Objetivo 1
Responda com base no texto sobre a programação da TV, uma pergunta por linha:
(a) Segundo o texto, de que coisa o brasileiro está absolutamente seguro diante do novo ano?
(b) Em que faixa de horário vai estrear mais um Big Brother Brasil?
(c) Qual minissérie a Globo vai apresentar depois, e de quem ela é?
Objetivo 2
Imprima, do texto sobre a programação da TV, o trecho que vai de "Tomemos a TV" até "seriado 24 Horas.", sem mudar nenhuma palavra.

Texto de origem

┏━━

Ano novo, tudo velho. É um recorrente paradoxo da televisão brasileira que a entrada de um novo ano, época de esperanças e de promessas de renovação para o cidadão comum, seja o período de reafirmação da sua timidez e da sua mesmice. Diante dos 365 dias que enfrentará, no novo giro da Terra em torno do Sol, o brasileiro pode não ter certeza de nada, mas de uma coisa está absolutamente seguro: a programação da TV será a de sempre. Pouquíssimas coisas vão mudar, aqui e ali, apenas para espanar as teias de aranha e assegurar que tudo seguirá exatamente como sempre foi, ou vem sendo, há décadas.
Tomemos a TV Globo, que é a líder de mercado e, naturalmente, guia os passos da concorrência, fazendo com que todas as grades sejam montadas em função dela. O que nos oferecerá em 2008 a Pérola de Jacarepaguá? De janeiro ao final de março, época das férias do elenco e de boa parte das equipes de produção, manterá a grade habitual de novelas, jornalísticos, filmes e programas de celebridades entre a zero hora e as dez da noite, aumentando um pouco a taxa de filmes. Na faixa das 22h, vai estrear mais um Big Brother Brasil, que por aqui já virou uma variante de folhetim eletrônico, ao contrário dos seus similares mundo afora, e é por isso que chega à oitava edição. Depois, virá com outra minissérie (Caros Amigos, de Maria Adelaide Amaral) e, claro, mais uma edição do seriado 24 Horas.

┗━━

Material fornecido
┏━━

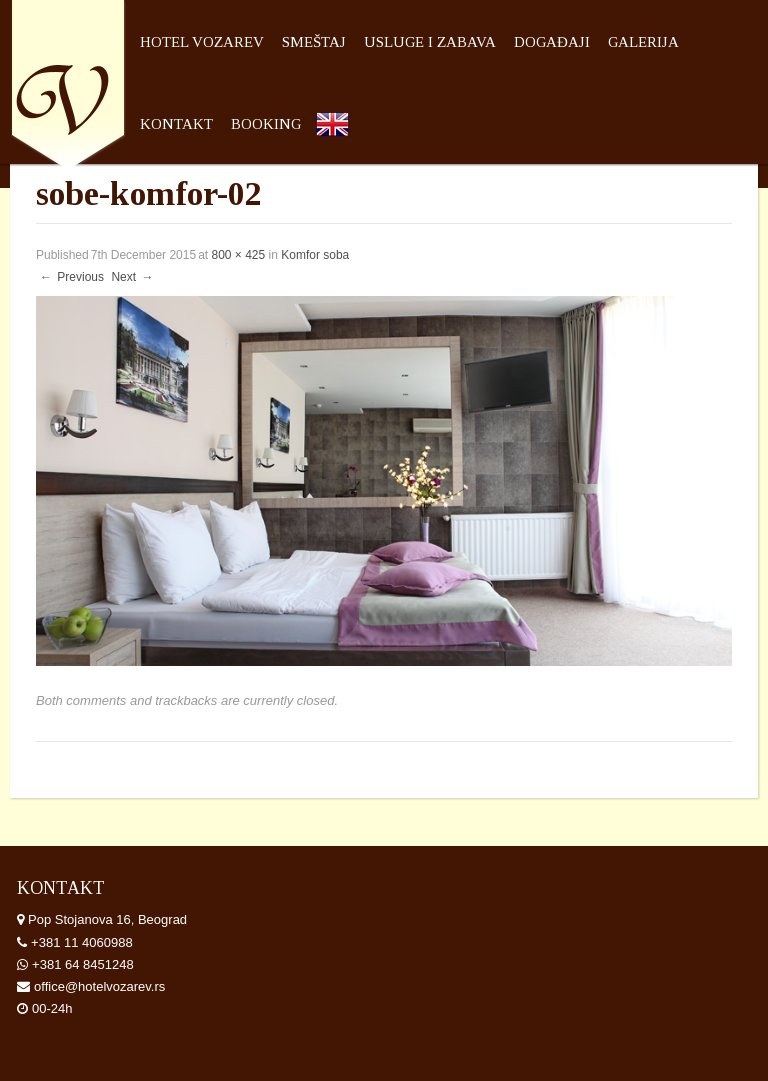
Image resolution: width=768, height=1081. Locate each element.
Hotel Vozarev (202, 42)
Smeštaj (314, 42)
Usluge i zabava (430, 42)
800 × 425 (238, 255)
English (336, 158)
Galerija (643, 42)
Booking (266, 124)
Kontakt (176, 124)
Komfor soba (315, 255)
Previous (71, 277)
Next (133, 277)
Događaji (552, 42)
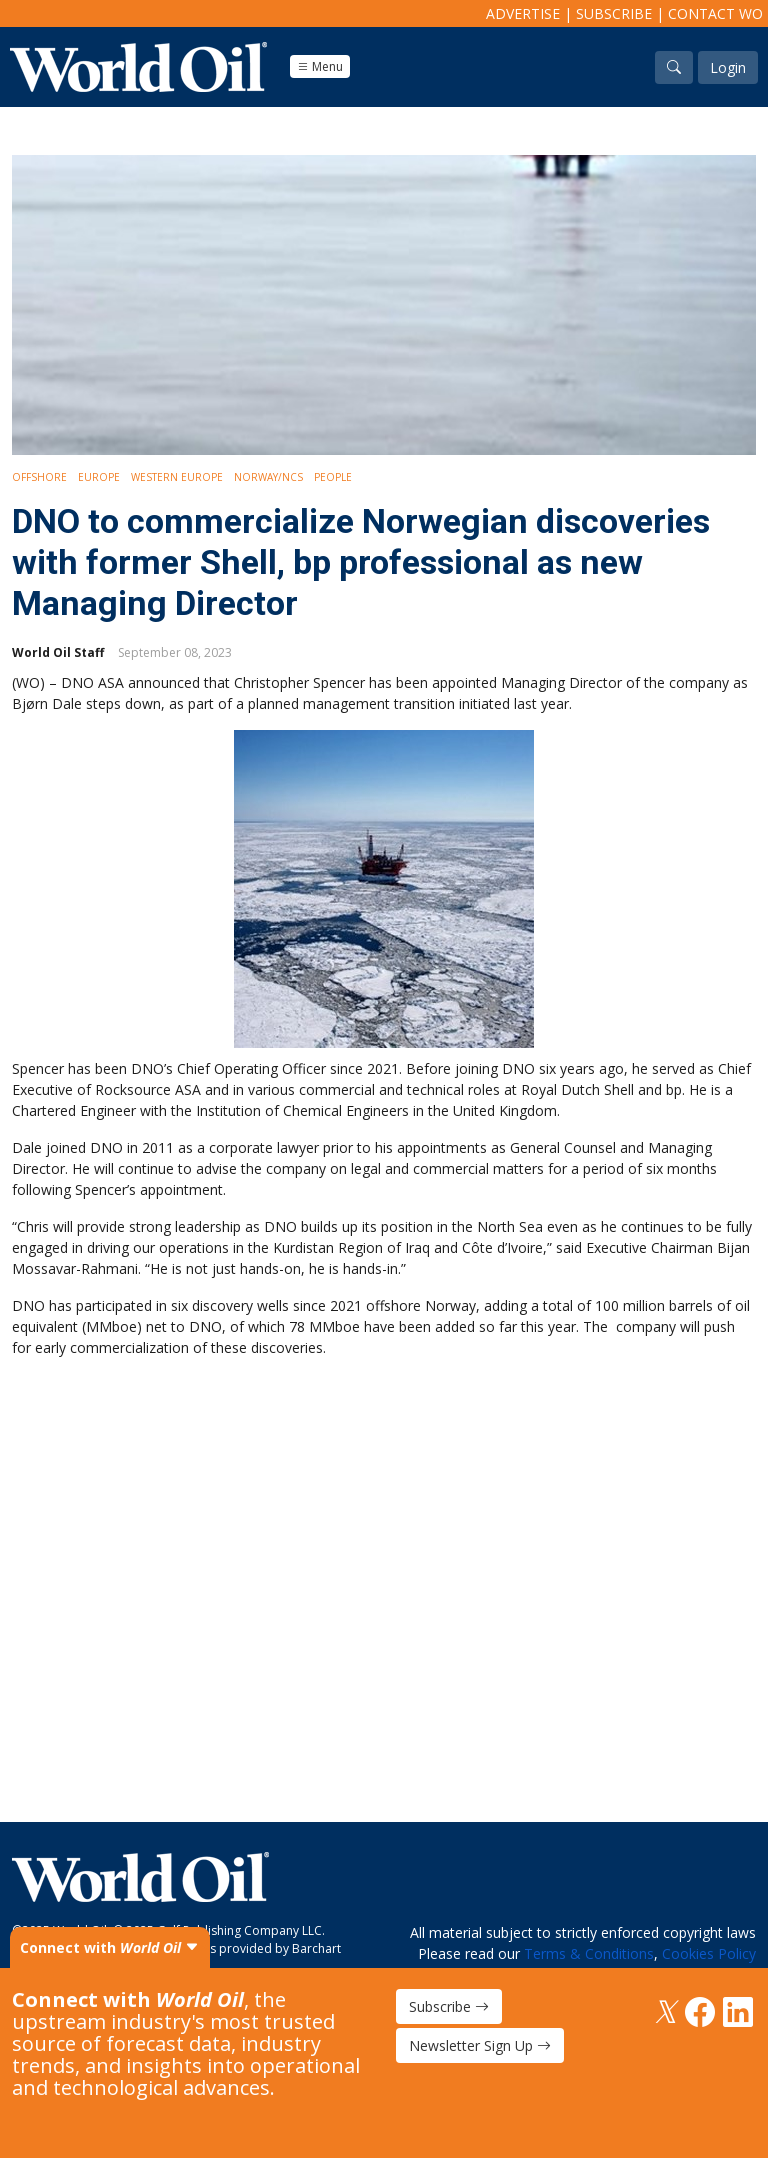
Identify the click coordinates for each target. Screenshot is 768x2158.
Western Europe (177, 477)
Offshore (39, 477)
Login (728, 67)
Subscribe (614, 13)
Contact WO (715, 13)
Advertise (523, 13)
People (333, 477)
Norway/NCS (268, 477)
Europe (99, 477)
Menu (320, 66)
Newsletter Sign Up (480, 2045)
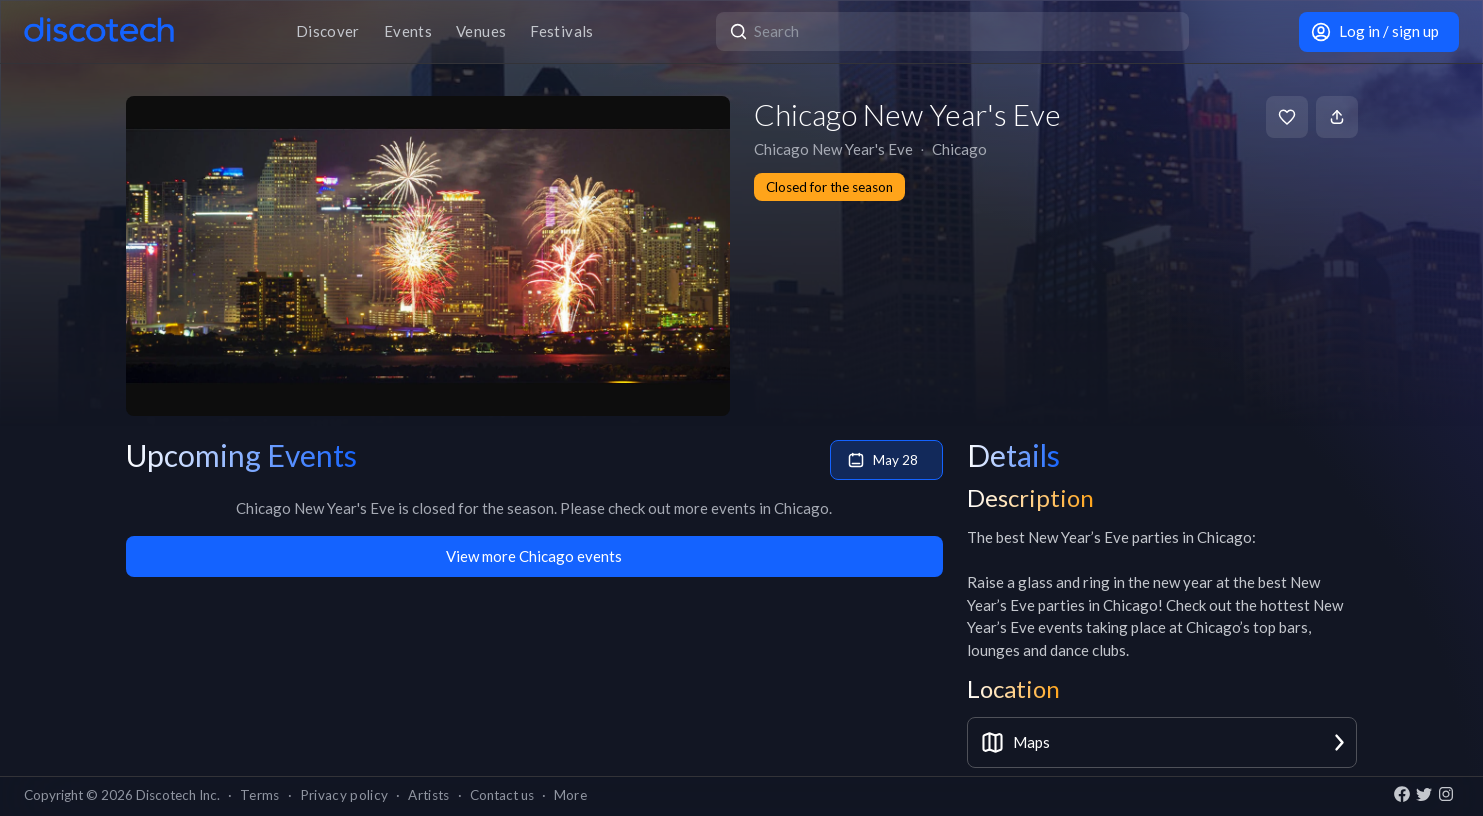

┗━━

Resposta esperada 1
(a) De que a programação da TV será a de sempre.
(b) Na faixa das 22h.
(c) Caros Amigos, de Maria Adelaide Amaral.

Resposta esperada 2
Tomemos a TV Globo, que é a líder de mercado e, naturalmente, guia os passos da concorrência, fazendo com que todas as grades sejam montadas em função dela. O que nos oferecerá em 2008 a Pérola de Jacarepaguá? De janeiro ao final de março, época das férias do elenco e de boa parte das equipes de produção, manterá a grade habitual de novelas, jornalísticos, filmes e programas de celebridades entre a zero hora e as dez da noite, aumentando um pouco a taxa de filmes. Na faixa das 22h, vai estrear mais um Big Brother Brasil, que por aqui já virou uma variante de folhetim eletrônico, ao contrário dos seus similares mundo afora, e é por isso que chega à oitava edição. Depois, virá com outra minissérie (Caros Amigos, de Maria Adelaide Amaral) e, claro, mais uma edição do seriado 24 Horas.